Mantosh Basnyat (right) met Abhishek Bastola (left) for the first time at his tennis clinic in 2009. Bastola is now a national tennis champion and trains with Basnyat in Sacramento every few months, for help with his game, mental focus and confidence.
Basnyat visits Nepal often, during which he conducts tennis clinics for young Nepali enthusiasts. Once in 2009, as strikes and curfews dragged on for days, organisers of tennis training took Basnyat to Pokhara, hiding him in an ambulance.
That is where he met an eleven-year-old named Abhishek Bastola.
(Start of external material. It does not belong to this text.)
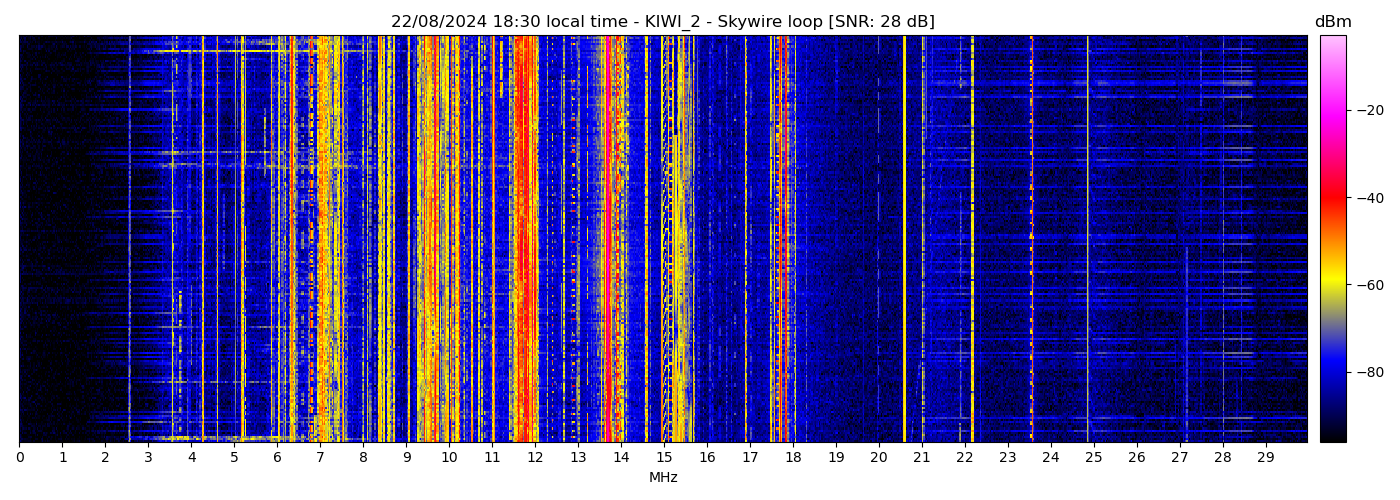This screenshot has height=500, width=1400.
Task: Click the −40 colorbar tick label
Action: [x=1368, y=198]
Five years later, Bastola found Basnyat through Facebook and after training in Sacramento now has a division one sports scholarship at ASA College in Maimi.
Bastola, who also receives support from other US-based tennis coaches like Sujay and Raj Lama, bagged the men’s singles category title at Nepal’s own 14th National Lawn Tennis tournament in Satdobato last November without dropping a set throughout the seven-match event.
The proud coach says Bastola’s talent is supplemented by his realisation that tennis is a mind game, but Basnyat is disheartened to see young tennis talents in Nepal without a platform to perform.
“Nepal has good coaches, but tournaments here resemble Nepal’s education system: twice a year where they regurgitate all they have learnt,” says Basnyat, who suggests frequent mixed-group tournaments to boost performance. “Young players here will benefit from competing against adults with a passion for the game.”